17 Nisan itibariyle dünya çapında Covid-19 sebebiyle hayatını kaybedenlerin sayısı üç milyonu geçmiş durumda. Hâl böyle olunca, an itibariyle tüm dünyada pandeminin tek çaresi olarak korona aşıları görülüyor. Ancak bir yandan dünya çapında aşı tedarikinde yaşanan sıkıntılar devam ederken, diğer yandan aşı karşıtlarının ekmeğine yağ sürercesine geliştirilen bazı aşıların sebep olduğu olumsuzluklar moralleri bozmaya yetiyor.

Geçtiğimiz günlerde yayınlanan bir haberde mevcut aşıların %80’inden fazlasının dünya nüfusunun sadece %20’sini oluşturan zengin ülkeler tarafından satın alındığı ifade ediliyordu. Bu rakamlar pandemi ile savaş açısından gerçekten ürkütücü. İktisat ya da sosyoloji ile ilgiliniz yoksa ‘Pareto İlkesi’ni duymamış olabilirsiniz. 1900’lerin başlarında İtalya’da nüfus ve zenginlik ile ilgili bir araştırma yapan İtalyan bilim insanı Vilfredo Federico Damaso, ülkenin varlıklarının %80’inin nüfusun sadece %20’sini oluşturan zenginlerin elinde olduğunu fark eder. İşte, sonraları onun adı ile anılan ve ‘Pareto Dağılımı’ ile formüle edilebilen Pareto İlkesi esas itibariyle sonuçların %80’inin sebeplerin %20’sinden kaynaklandığını ifade etmektedir.

Detaylara girmeye gerek yok ancak Pareto İlkesi’nin esas itibariyle hayatımızın pek çok alanında geçerli olduğunu söyleyebiliriz. Hatta, yukarıdaki verilerde de görüldüğü üzere aşı konusunda da durumun pek farklı olmadığını görüyoruz. Bu noktada “Elbette aşının önemli bir kısmı zengin ülkelere gidecek, parayı veren düdüğü çalar!” diye düşünebilirsiniz.

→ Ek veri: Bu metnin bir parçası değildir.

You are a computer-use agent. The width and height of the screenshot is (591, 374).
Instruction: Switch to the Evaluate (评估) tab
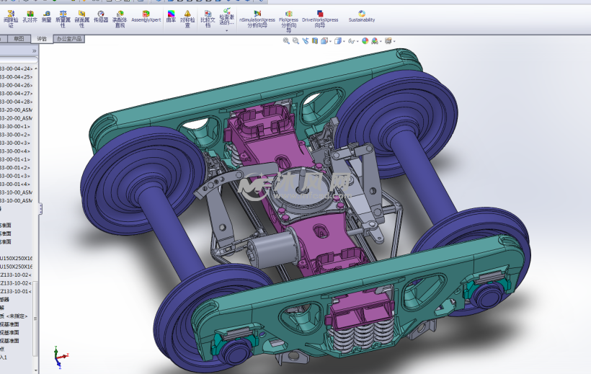coord(41,39)
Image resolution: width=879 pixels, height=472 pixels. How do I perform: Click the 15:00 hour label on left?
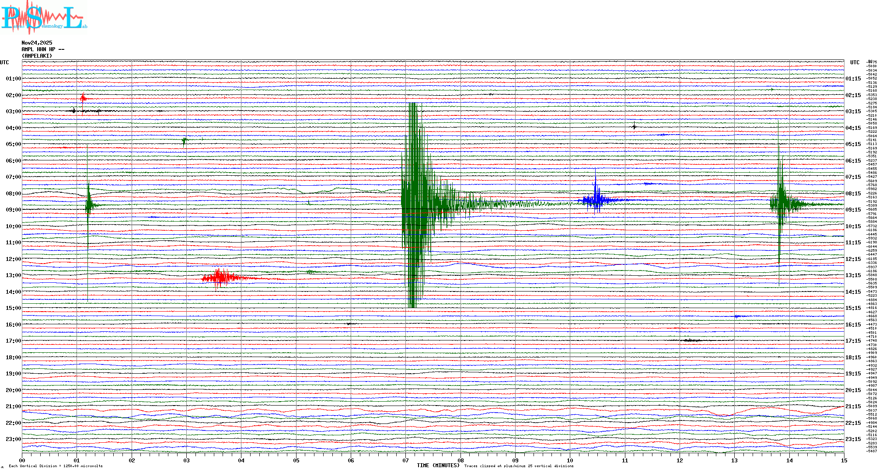[13, 308]
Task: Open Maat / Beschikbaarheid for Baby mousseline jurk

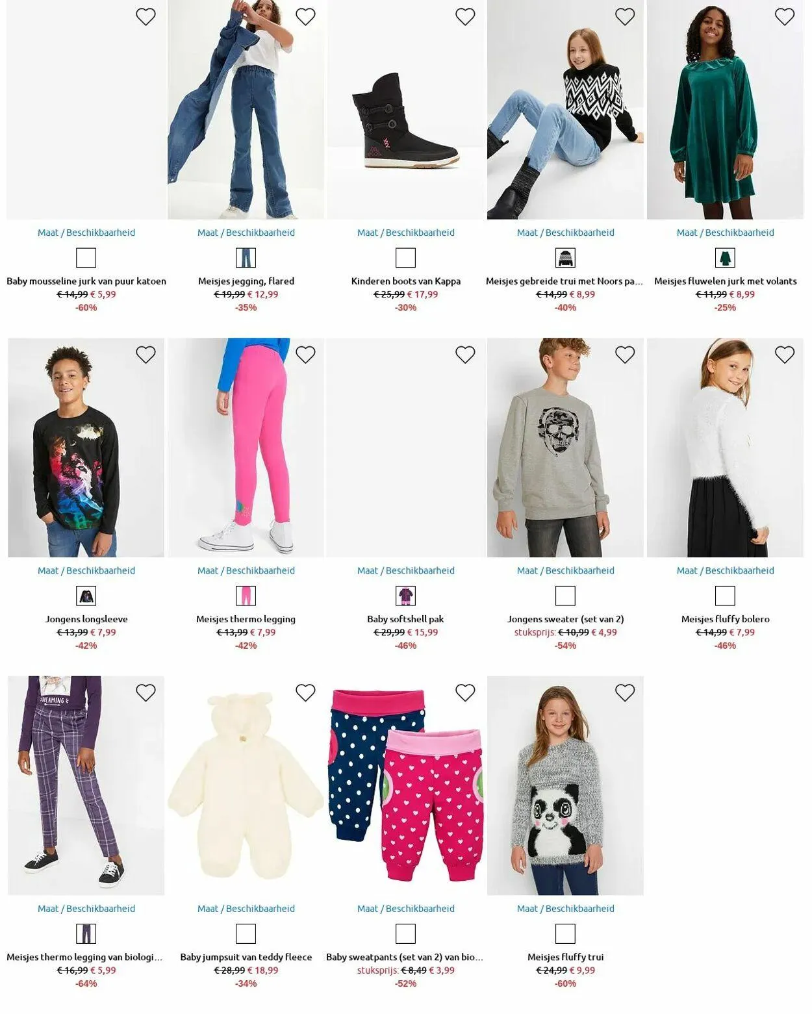Action: 86,233
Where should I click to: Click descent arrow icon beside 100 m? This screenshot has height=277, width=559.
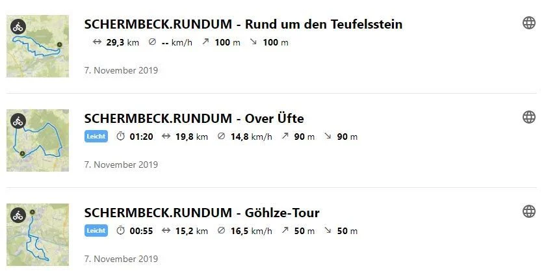[254, 42]
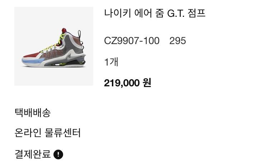This screenshot has width=269, height=168.
Task: Click the quantity text 1개
Action: pos(111,62)
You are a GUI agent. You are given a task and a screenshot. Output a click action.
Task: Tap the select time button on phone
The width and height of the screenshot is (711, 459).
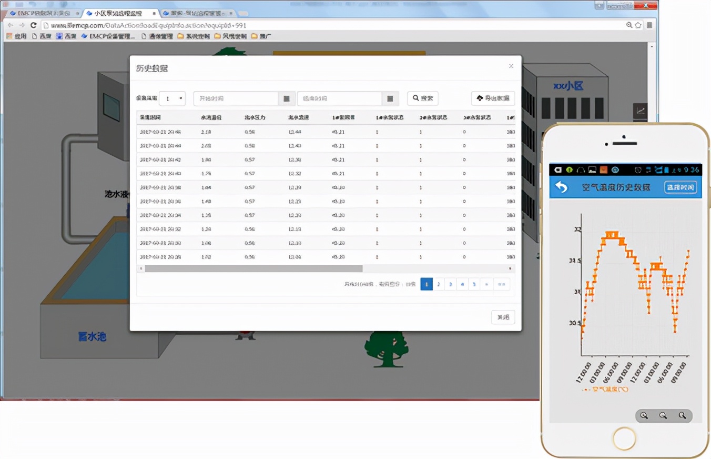click(680, 187)
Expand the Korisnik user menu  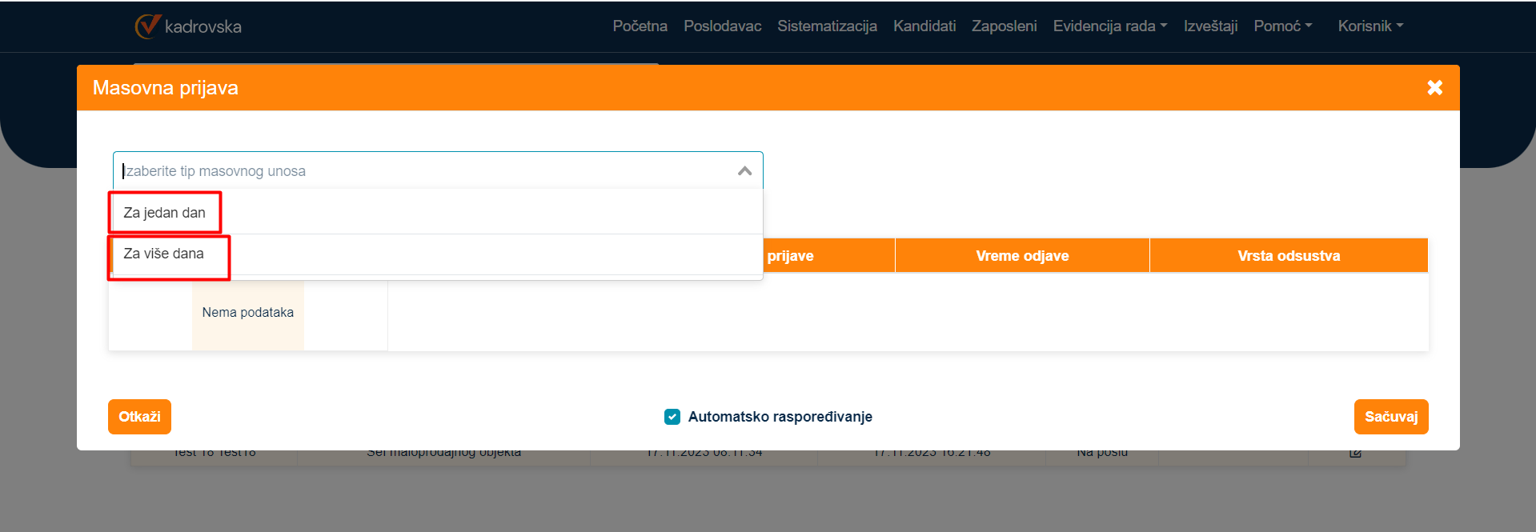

Ancak durum göründüğü kadar basit değil. Çünkü, mevcut koşullar altında zenginlerin öncelikli olarak aşılanmasına devam edilmesi durumunda, takip eden süreçte gelişmemiş ülkelerin aşıları diğer ülkeler tarafından karşılansa bile dünya çapında aşılama sürecinin en az iki yıl süreceği tahmin ediliyor.

Bu süreçte “Ben nasıl olsa aşımı oldum.” diye bencilce düşünenler olabilecektir.  Ancak, bulaş oranının yüksek olduğu gelişmemiş ülkelerde virüsün geçireceği mutasyonlar muhtemelen mevcut aşı ve tedavilere karşı daha dirençli varyantların tüm dünyaya hızlı bir şekilde yayılmasına sebep olabilecektir. O yüzden de, halihazırda mücadele ettiğimiz yeni mutasyonların etkilerini düşündüğümüzde, pandemi ile mücadele açısından en önemli silahın küresel anlamda birlik ve beraberlik olduğunu anlamamız gerekiyor.

Bu noktada ise patent hakları sorununun aşılması gerekiyor ki, ciddi bir aşı pazarı oluşmuş durumda iken çözümü güç olan bu sorun insanlığın önündeki en önemli imtihanlardan birisi olarak duruyor.  O yüzden de ülkemizdeki aşı çalışmalarının sadece kendimiz için değil, gelişmekte olan ülkeler açısından da insaniyet adına ne kadar önemli olduğunu düşünerek gurur duymamız gerekiyor.